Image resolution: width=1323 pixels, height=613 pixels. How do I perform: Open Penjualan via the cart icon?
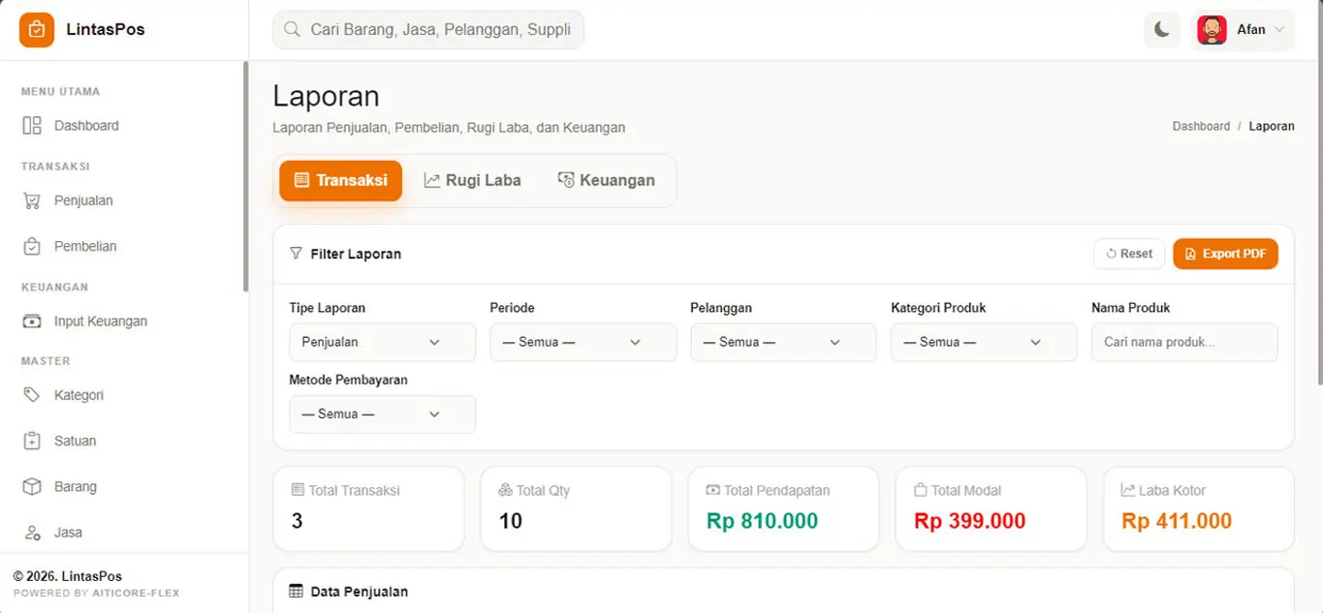coord(32,201)
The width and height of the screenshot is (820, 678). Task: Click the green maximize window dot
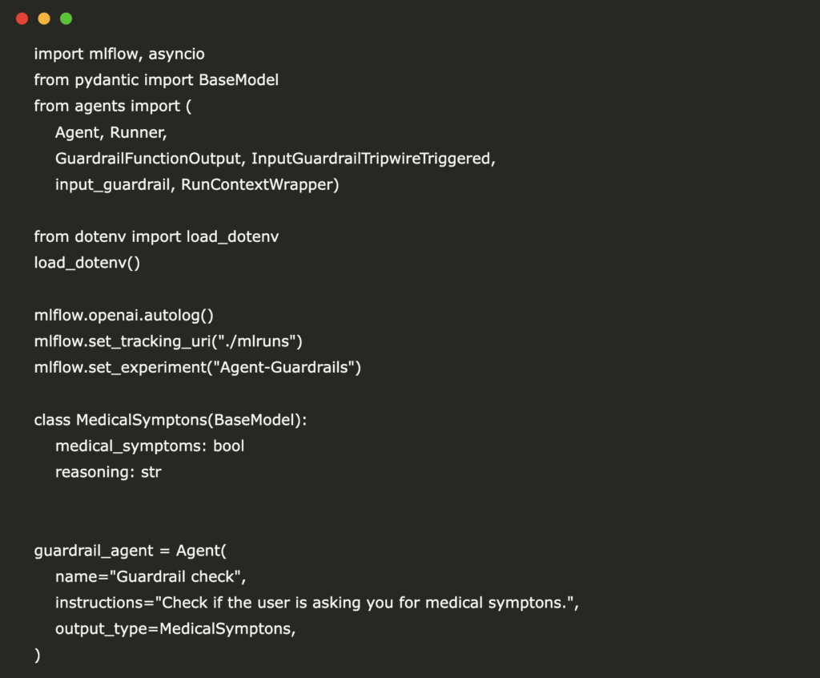(66, 18)
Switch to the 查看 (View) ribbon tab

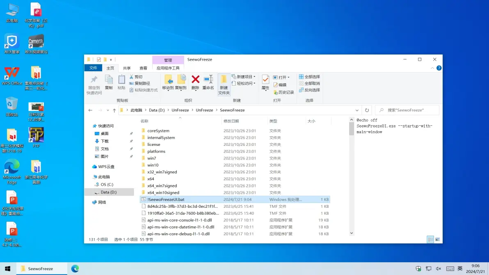click(143, 68)
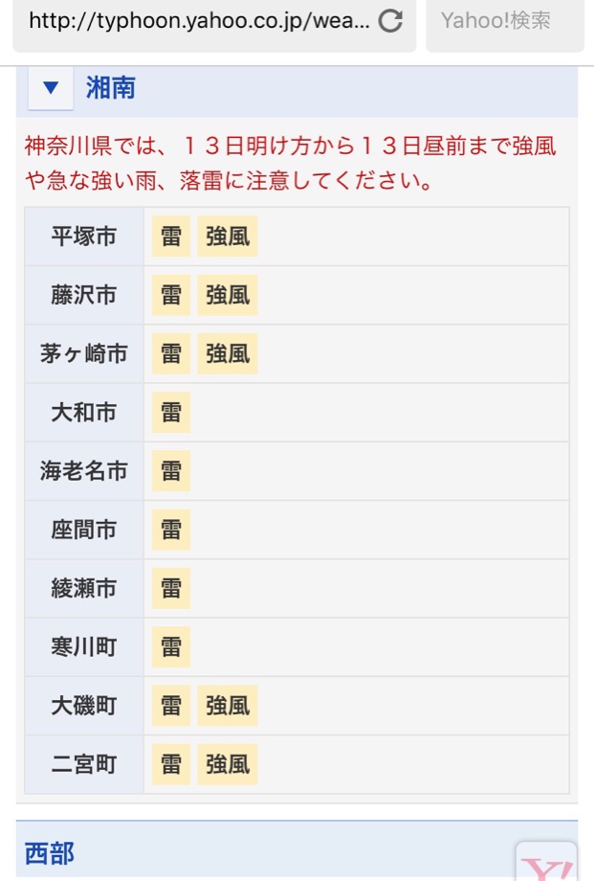The width and height of the screenshot is (595, 881).
Task: Click the 強風 badge for 大磯町
Action: [228, 706]
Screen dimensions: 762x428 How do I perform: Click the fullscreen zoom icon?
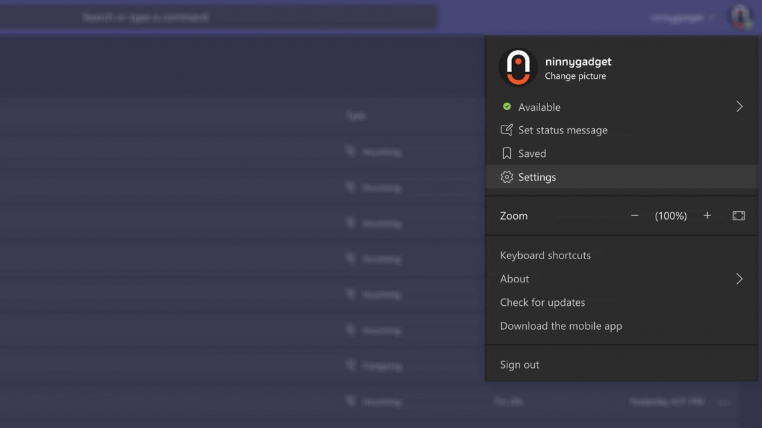(738, 215)
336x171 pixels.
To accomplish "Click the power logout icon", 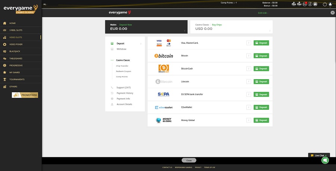I will click(x=324, y=4).
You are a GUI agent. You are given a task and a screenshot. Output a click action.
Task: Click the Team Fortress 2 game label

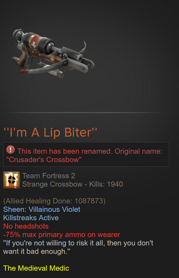pyautogui.click(x=49, y=176)
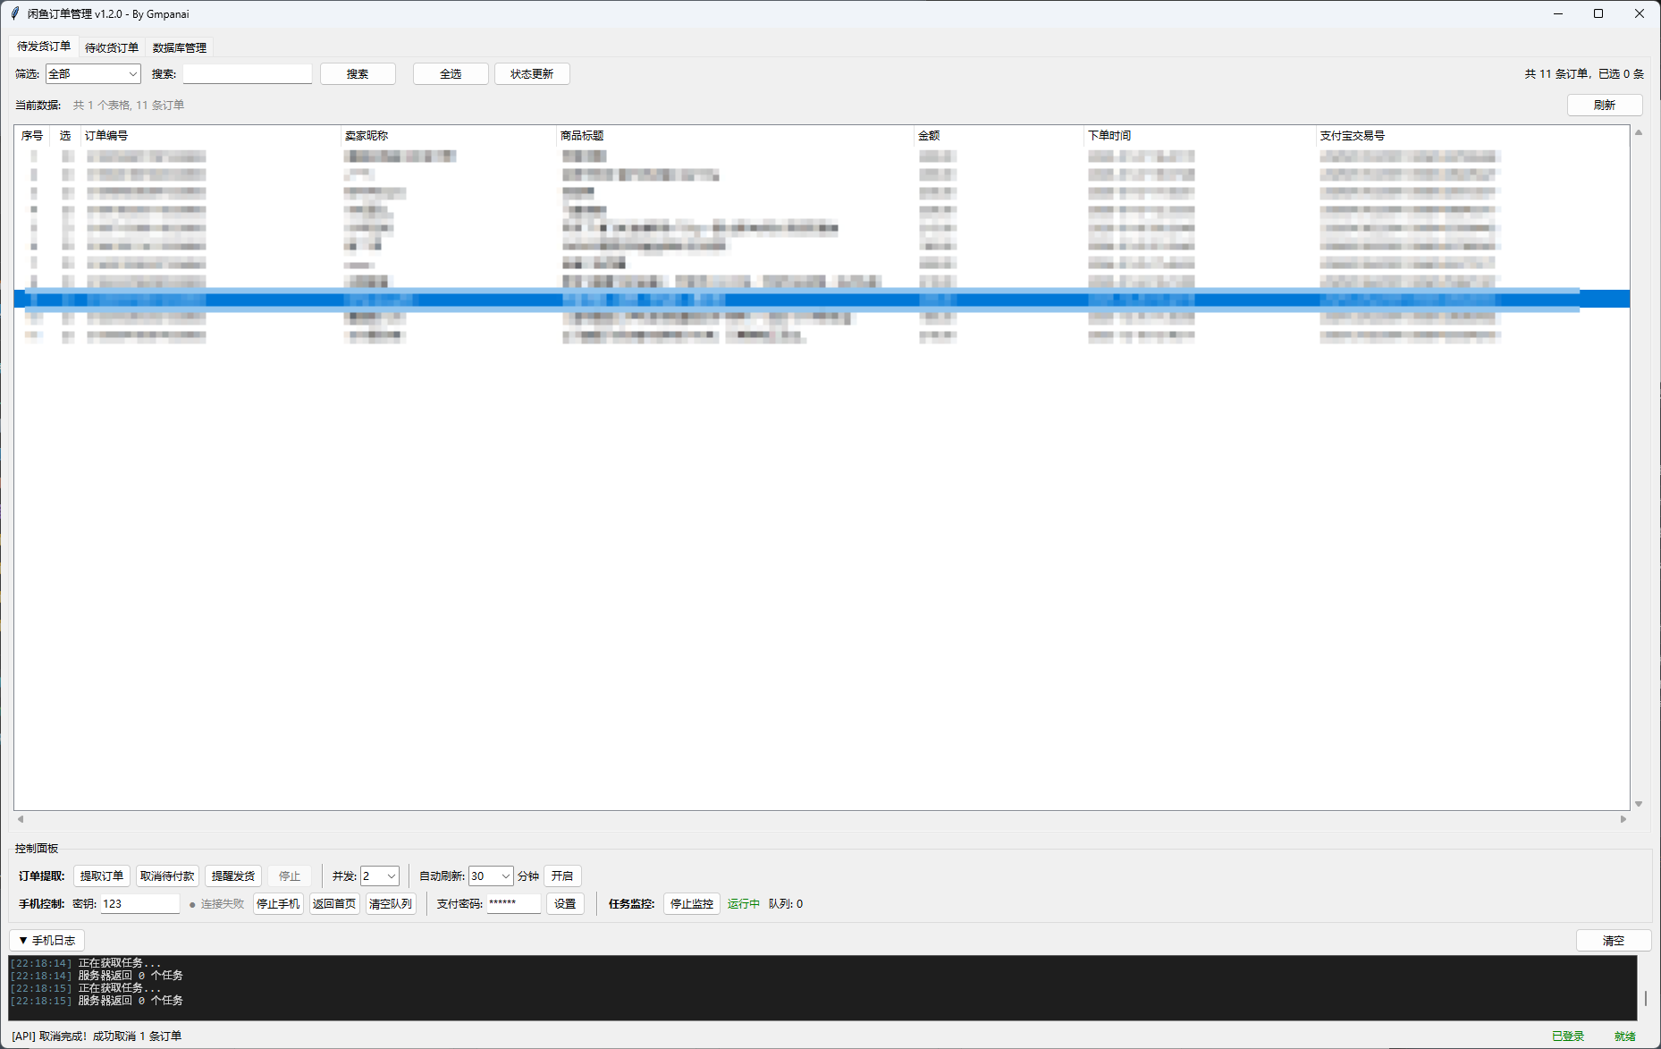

**Short task:**
Rewrite the entries from the line that has "The width and height of the screenshot is (820, 678)." through the line that has "Action: [228, 706]", replacing "maximize" with "enlarge" and changing nothing else. Leave the pictures out of your answer.

**Exercise response:**
The width and height of the screenshot is (820, 678). Task: Click the green enlarge window dot
(66, 18)
Switch to the 查看 (View) ribbon tab

click(143, 68)
The width and height of the screenshot is (595, 881).
Task: Click the 強風 badge for 大磯町
Action: [228, 706]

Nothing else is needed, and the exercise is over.